-- Stated task A --
From the forum thread below, list the things funkyonex says typing XML literals into the editor makes easy to do with XML.
-- Stated task B --
Decide whether each statement agrees with the forum thread below. Answer yes or no for each, and quote the words from the thread that decide it.
(i) brad jones puts his question only to the VB team members.
(ii) People not yet using Visual Studio 2008 are asked about 2005 instead.
(iii) funkyonex names XML Literals as a favorite VB-specific feature.

-- Text segment --
-- -- --
# Visual Basic > Slow Chat with the Microsoft Visual Basic team >  What is your Favorite New Feature?

## brad jones

I'll ask this question of both the VB team members and of the members of VBForums in general.....

What is your favorite feature (or expected favorite new features) of Visual Studio 2008?  If you aren't using 2008 yet, then what about in 2005?

I'd be curious to see if the VB team's reponses are the same as the VBF members!

Brad!

----------


## funkyonex

Hi Everyone -- thanks for hosting the VB team this week!

I'd have to say that there are so many features in VS2008 that I love but to pick a VB-specific feature I'd have to say my favorite is XML Literals. I've really been getting into LINQ and XML and it's just so pleasant being able to type XML literals into the editor and create, transform, and query XML with this much ease. If you'd like to read about some of my adventures take a look at the XML+LINQ tags on my blog. Also check out these How-Do-I videos to help get you up to speed.
-- -- --
-- Given data --
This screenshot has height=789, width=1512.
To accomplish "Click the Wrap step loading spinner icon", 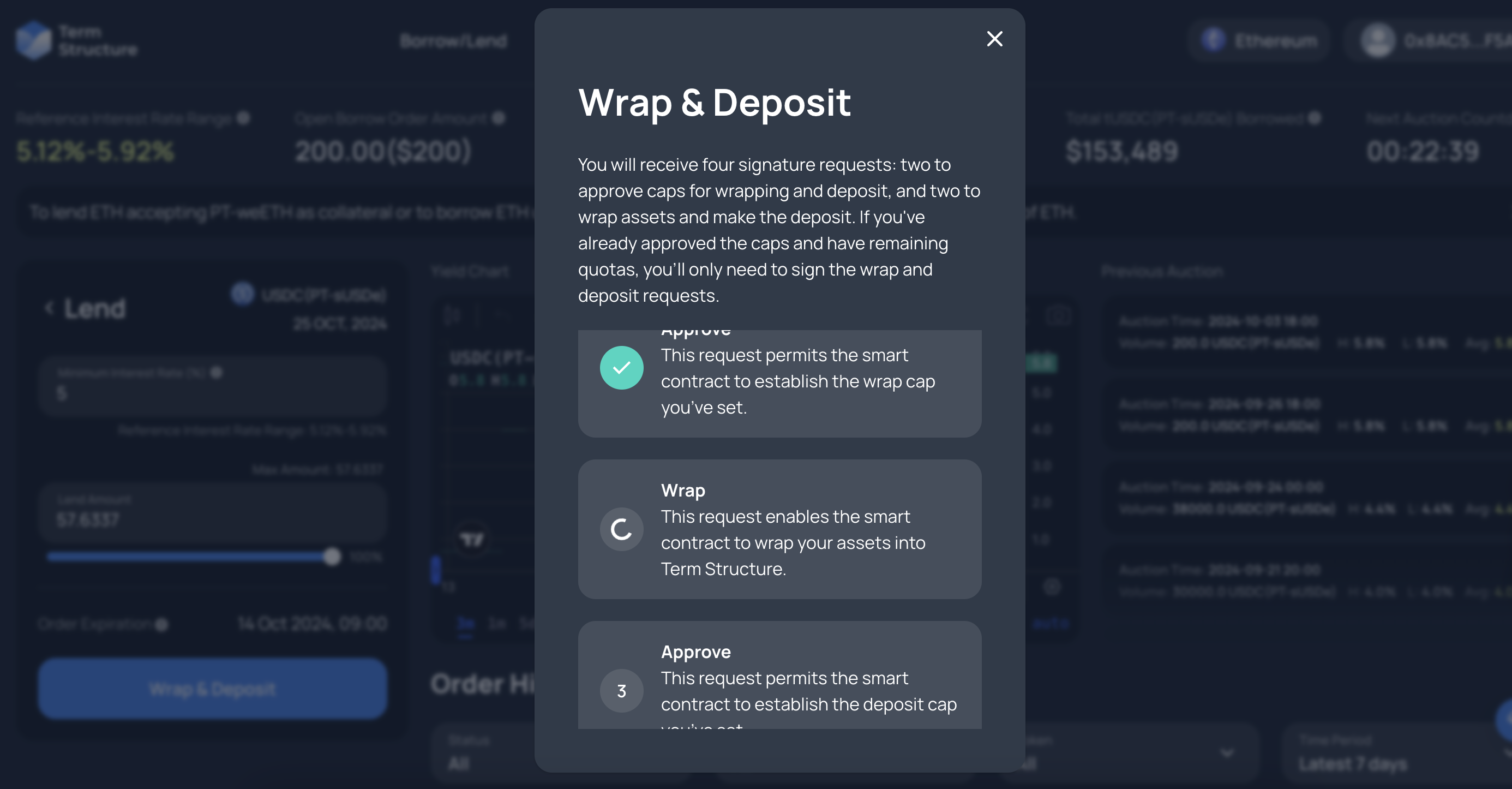I will click(621, 529).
-- -- --
-- Full answer A --
create
transform
query

-- Full answer B --
(i) No: "I'll ask this question of both the VB team members and of the members of VBForums in general"
(ii) Yes: "If you aren't using 2008 yet, then what about in 2005?"
(iii) Yes: "to pick a VB-specific feature I'd have to say my favorite is XML Literals"